Today’s brief post features two photos I made on this week’s trip to the Coachella Valley and Joshua Tree National Park.

First: unadulterated luck. Everyone who travels through the windy Banning Pass between Los Angeles and Palm Springs tries for some dramatic rendering of the scene along Interstate 10. The valley floor is strewn with hundreds of large wind turbines. They’re an impressive sight. Probably a million tourists take a photo of them every year.

We were returning to Desert Hot Springs heading north from Palm Springs. I was driving. There, out my window, was The Shot. I grabbed the camera, aimed it (more or less) and got this:

San Gorgonio Brad Nixon 6289 (640x368)

Turbines and Mount San Gorgonio, the tallest peak in Southern California (11,503 feet). Sometimes luck is all you need.

The second shot, luck with some preparation, came late in that day. The sun was nearly on the crests of the hills, giving the rocky landscape dotted with Joshua Trees that golden glow: sweet light, as it’s known. We were there at that time by design, to be able to photograph in that light. Standard practice, of course, is to shoot objects with the sun behind one, but the jagged, primordial Joshua Trees, with their slightly sinuous trunks, offer an opportunity to shoot them the other way, silhouetted against the sun.

Joshua Tree NP Brad Nixon 6305 (640x480)

Timing (and looking) is everything.

More photos and descriptions of remarkable Joshua Tree National Park are to come.

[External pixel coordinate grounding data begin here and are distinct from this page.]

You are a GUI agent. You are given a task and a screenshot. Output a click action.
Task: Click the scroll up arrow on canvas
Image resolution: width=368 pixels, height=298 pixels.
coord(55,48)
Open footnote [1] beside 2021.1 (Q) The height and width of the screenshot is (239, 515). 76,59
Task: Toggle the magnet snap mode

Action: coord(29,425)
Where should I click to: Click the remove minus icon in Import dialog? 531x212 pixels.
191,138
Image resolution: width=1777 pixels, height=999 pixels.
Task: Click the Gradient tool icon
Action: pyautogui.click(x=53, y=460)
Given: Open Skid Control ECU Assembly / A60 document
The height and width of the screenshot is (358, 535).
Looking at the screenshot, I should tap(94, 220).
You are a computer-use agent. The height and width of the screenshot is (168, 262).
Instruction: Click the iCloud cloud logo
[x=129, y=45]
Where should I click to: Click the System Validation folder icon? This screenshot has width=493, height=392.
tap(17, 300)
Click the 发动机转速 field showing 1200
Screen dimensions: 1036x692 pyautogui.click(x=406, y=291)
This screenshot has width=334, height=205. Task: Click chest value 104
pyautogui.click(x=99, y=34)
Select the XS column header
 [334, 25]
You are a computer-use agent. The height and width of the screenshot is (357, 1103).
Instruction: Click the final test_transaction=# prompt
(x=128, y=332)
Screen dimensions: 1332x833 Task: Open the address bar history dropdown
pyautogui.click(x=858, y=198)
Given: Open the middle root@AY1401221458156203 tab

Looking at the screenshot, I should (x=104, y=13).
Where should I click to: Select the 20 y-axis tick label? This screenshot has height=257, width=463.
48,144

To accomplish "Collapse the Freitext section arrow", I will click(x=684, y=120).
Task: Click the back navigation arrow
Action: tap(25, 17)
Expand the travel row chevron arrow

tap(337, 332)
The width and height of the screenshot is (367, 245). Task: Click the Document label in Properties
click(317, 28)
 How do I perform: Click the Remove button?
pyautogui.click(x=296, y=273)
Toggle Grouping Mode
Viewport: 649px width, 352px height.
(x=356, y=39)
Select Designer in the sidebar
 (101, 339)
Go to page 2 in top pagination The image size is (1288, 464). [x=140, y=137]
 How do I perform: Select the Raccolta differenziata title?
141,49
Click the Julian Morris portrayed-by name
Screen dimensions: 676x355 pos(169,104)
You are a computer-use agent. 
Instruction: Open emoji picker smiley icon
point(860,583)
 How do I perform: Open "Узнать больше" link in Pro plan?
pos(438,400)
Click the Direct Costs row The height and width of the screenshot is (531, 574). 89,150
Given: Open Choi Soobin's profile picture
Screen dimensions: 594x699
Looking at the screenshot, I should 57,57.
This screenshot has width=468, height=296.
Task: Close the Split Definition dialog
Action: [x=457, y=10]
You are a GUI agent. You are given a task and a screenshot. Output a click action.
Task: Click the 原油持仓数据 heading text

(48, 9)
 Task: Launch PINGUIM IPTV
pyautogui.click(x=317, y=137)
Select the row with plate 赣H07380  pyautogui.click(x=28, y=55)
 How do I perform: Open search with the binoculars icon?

For the first in the series, click on “Valentine Greeting,” below.

Wind turbines photograph and other selected images from Under Western Skies are available on Shutterstock.com. Click on the photo or CLICK HERE to view the Underawesternsky image portfolio.

© Brad Nixon 2017


Responses

  1. What makes that Banning Pass photo so artistically appealing is not only the white turbines echoing the color of the white snow capped peaks, but also the implied triangular shapes of the turbines mimicking and pointing up at the triangular shapes of the mountains. Nice work!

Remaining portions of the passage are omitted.